Berries are full of vitamins, minerals, antioxidants, energy-boosting fructose and fiber, and are tied to boosting mental function.

4

Greek yogurt

High in protein and high-quality carbs, Greek yogurt is also rich in magnesium, a mineral that helps regulate energy release.

5

Eggs

One of the best ways to maintain energy throughout the morning is to start your child’s day off with a source of high-quality protein, which will help keep him or her full. Eggs are a low-calorie protein source, featuring choline, a B-vitamin essential for metabolic and nervous system function.

6

Almonds or walnuts

Nuts are rich in protein and high-fiber carbohydrates, which can fill kids up and keep them satisfied. Walnuts and almonds are particularly good energy-boosters — walnuts have high levels of omega-3s, while almonds are rich in magnesium, which helps regulate energy release.

7

Water

Your child’s body is made up of 50 to 70 percent water, and water is essential for every cellular function. Even mild dehydration can inhibit brain and muscle function, so staying well-hydrated is essential for waking up and feeling energized.

8

Leafy greens

Most people — especially kids — don’t want to eat leafy greens for breakfast, but greens like spinach are high in folate and iron, which help prevent fatigue during the day.

Laura’s meal ideas

Rather than just handing your kids a Ziploc bag of almonds and spinach on their way out the door (which would be weird and probably not sustainable as a breakfast option), Laura suggests combining energy-rich foods into one of the following recipes.

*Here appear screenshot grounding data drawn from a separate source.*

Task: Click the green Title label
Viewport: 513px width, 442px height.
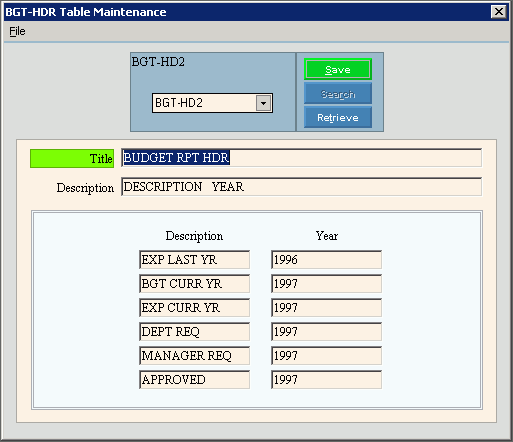Action: coord(72,158)
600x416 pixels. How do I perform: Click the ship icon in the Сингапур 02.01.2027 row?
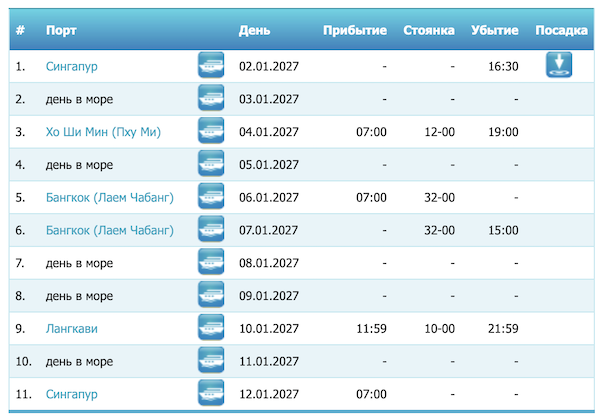(210, 66)
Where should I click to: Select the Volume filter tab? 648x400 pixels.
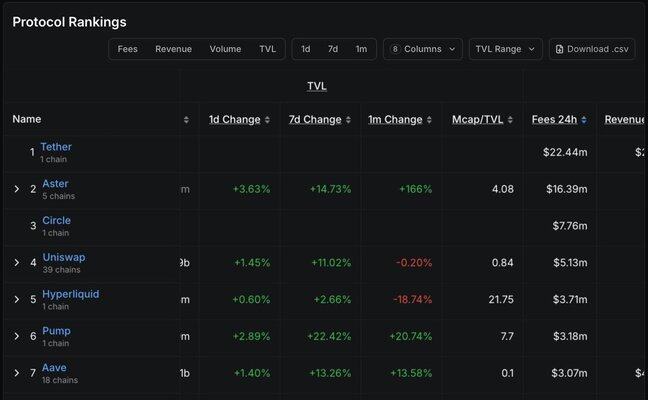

Blueberry lemon smoothie with spinach

Puree 1 cup frozen blueberries, 1 cup spinach, and 1 cup Greek yogurt with the juice of one lemon. The flavor and color of the blueberries will mask the spinach.

Egg and spinach omelet

Whip together 2 eggs, 1/2 cup spinach, and 1/4 cup cheese with as many additional veggies as you wish for a savory start to the day.

Get the recipe here >>

Whole wheat toast

Eat it with nut butter and half of a grapefruit. Rather than preparing wheat bread in the morning, you can actually bake your bread overnight in a slow cooker. Top with almond or cashew butter for a tasty update to basic toast.

Get the recipe here >>

Oatmeal with nuts and berries

Prepare 1 cup old-fashioned oats with 1/4 cup nuts and 1/2 cup fresh berries.

A quick morning boost couldn’t be simpler. Simply pair one of the recipes with a glass of water, and your kids will be full of energy until lunch time.